EXERCISE AIM
Which lines in the records below contain the word "with"? Report each of them.

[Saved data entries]

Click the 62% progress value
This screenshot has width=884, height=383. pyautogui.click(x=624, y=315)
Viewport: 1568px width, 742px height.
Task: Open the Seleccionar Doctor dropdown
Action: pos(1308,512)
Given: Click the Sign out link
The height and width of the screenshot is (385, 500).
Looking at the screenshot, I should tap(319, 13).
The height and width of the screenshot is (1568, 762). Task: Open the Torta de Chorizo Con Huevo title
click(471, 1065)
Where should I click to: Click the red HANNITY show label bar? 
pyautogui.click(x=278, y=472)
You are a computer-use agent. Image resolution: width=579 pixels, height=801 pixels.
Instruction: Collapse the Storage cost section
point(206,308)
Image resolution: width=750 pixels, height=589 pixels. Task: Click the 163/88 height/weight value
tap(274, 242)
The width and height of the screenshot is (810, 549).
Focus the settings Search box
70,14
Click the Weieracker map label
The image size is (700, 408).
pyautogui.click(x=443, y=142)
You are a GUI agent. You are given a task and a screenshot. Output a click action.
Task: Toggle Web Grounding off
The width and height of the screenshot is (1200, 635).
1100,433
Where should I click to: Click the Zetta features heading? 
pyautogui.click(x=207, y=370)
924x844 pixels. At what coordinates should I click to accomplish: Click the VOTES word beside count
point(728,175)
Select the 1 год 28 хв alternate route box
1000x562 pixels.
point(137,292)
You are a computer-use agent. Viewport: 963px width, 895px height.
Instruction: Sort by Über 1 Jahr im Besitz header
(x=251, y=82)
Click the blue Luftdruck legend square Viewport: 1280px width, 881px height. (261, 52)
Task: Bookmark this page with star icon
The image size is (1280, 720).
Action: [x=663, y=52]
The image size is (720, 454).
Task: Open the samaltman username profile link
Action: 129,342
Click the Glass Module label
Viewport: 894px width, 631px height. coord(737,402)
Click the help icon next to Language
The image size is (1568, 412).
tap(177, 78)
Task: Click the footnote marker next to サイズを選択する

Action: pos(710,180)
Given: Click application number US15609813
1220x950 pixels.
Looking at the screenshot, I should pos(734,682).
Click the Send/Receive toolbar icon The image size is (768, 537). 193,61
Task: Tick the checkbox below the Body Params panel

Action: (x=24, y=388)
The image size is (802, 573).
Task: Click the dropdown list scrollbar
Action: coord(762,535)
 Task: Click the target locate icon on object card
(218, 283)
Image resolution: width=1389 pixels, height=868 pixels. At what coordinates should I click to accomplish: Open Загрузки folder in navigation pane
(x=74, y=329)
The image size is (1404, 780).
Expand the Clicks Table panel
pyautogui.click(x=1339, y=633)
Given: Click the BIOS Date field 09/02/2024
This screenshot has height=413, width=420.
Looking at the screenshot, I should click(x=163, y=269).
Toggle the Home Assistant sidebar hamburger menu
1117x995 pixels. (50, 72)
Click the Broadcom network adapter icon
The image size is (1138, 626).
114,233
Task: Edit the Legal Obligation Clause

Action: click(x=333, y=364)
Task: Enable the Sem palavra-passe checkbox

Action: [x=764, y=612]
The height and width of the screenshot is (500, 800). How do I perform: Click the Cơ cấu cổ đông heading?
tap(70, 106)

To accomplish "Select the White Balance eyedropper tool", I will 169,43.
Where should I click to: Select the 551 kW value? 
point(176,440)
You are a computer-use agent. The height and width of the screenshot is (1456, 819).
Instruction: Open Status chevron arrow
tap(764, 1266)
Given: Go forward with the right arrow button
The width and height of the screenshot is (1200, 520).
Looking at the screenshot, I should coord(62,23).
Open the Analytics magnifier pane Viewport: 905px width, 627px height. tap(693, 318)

TASK RESPONSE
Task: Bookmark this page with star icon
Given: Go forward with the right arrow button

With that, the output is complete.